*Information*:

────────────────────────────────────────

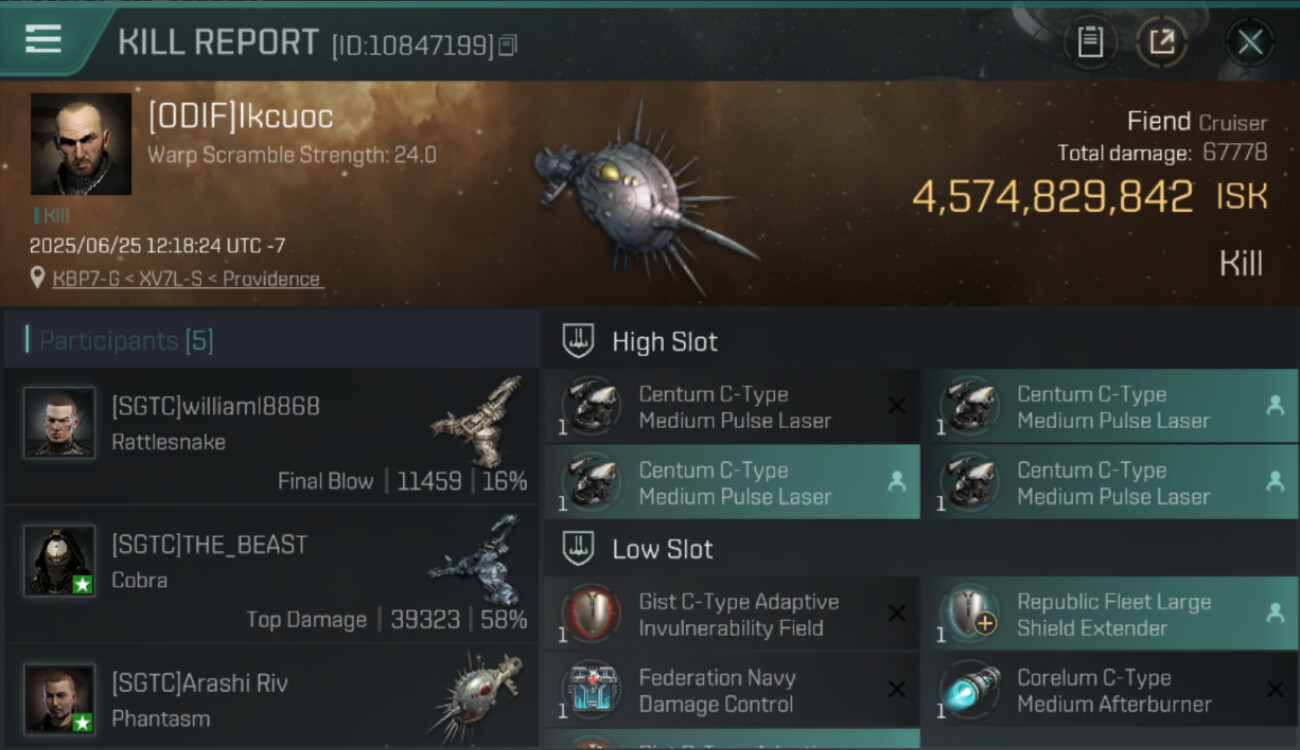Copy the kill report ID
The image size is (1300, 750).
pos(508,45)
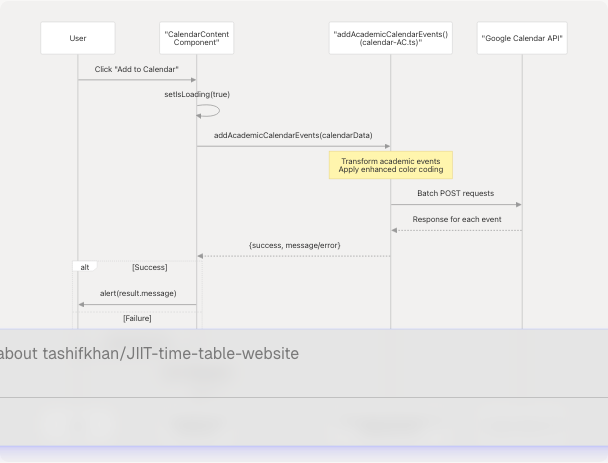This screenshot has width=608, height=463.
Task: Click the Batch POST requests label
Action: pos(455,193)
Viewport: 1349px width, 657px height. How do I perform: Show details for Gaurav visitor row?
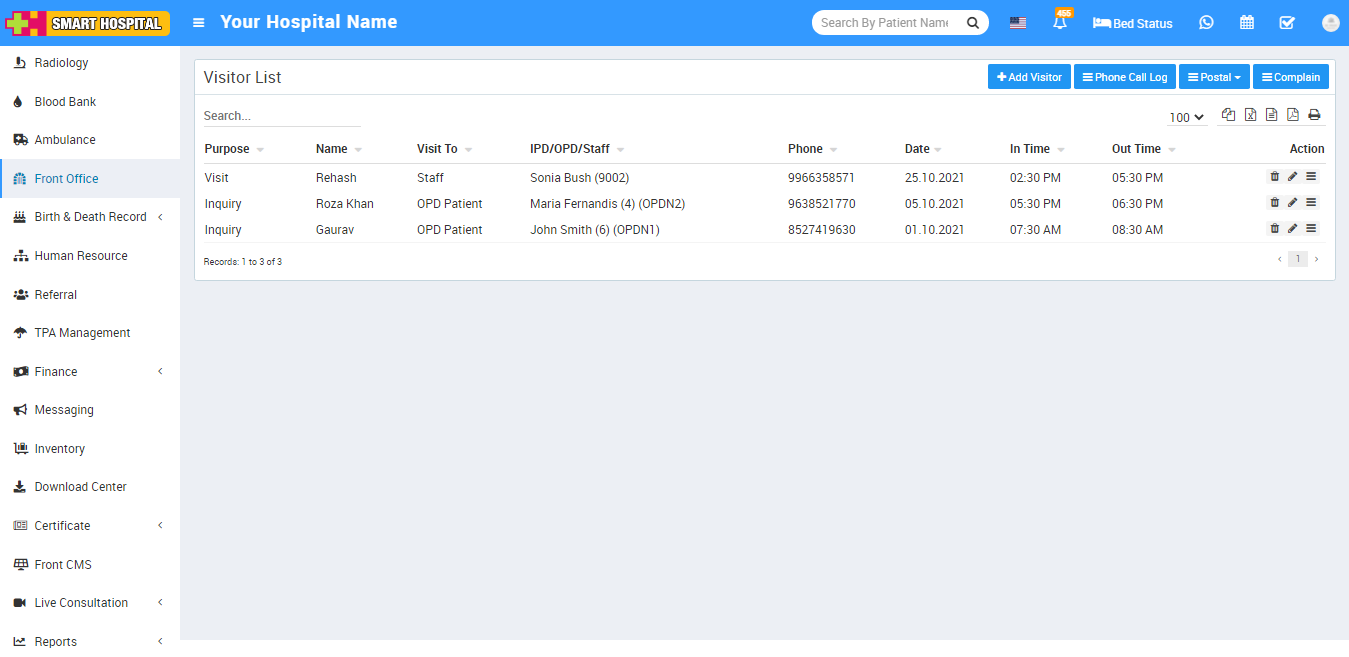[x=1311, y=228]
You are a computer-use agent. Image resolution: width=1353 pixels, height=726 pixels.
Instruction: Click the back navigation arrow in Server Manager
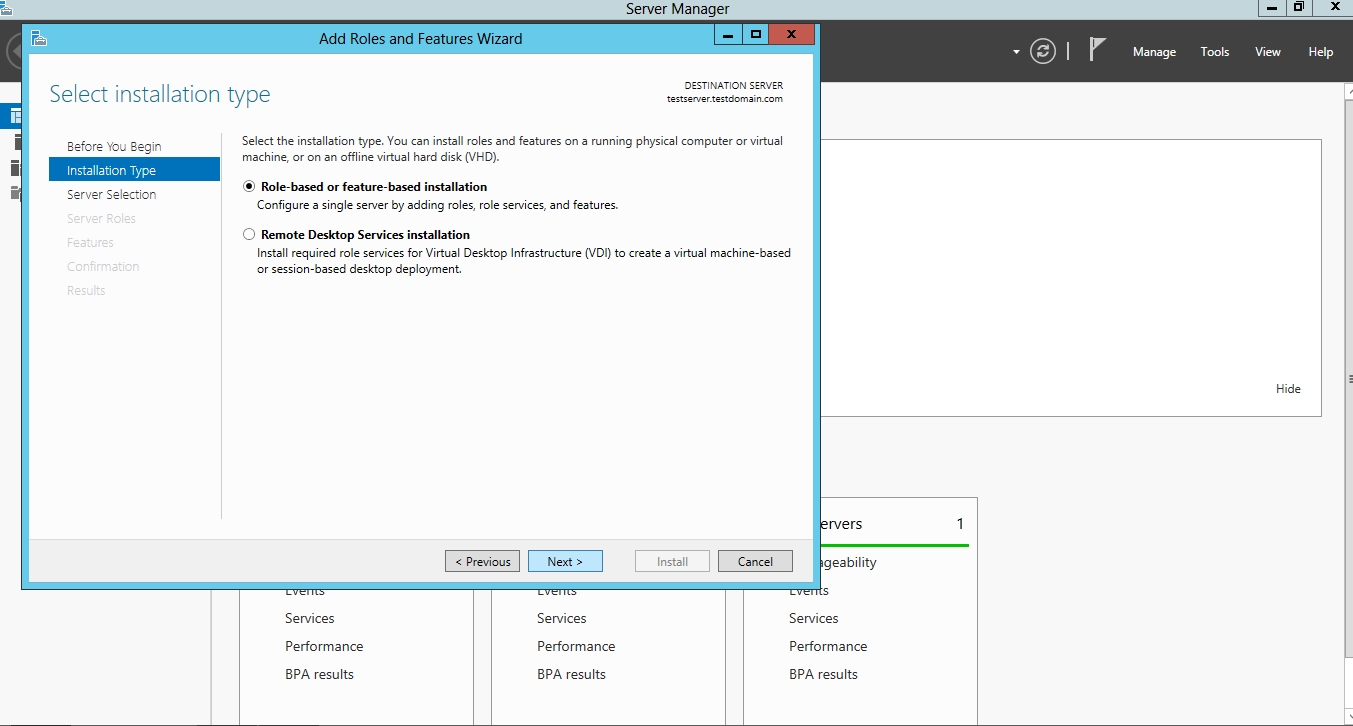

────────────────────────────────────────

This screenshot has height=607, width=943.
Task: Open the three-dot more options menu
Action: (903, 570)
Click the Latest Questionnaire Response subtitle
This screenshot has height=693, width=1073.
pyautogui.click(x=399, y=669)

────────────────────────────────────────

*Task item*:
Using the records above, repeat exactly the run of lines that starts with the line with "Viewport: 1349px width, 657px" and goes on through the line with "Instruction: Click the"; omit each picture.

*Exercise solution*:
Viewport: 1349px width, 657px height. How do I perform: Show details for Gaurav visitor row?
[x=1311, y=228]
You are a computer-use agent. Image resolution: width=1353 pixels, height=726 pixels.
Instruction: Click the back navigation arrow in Server Manager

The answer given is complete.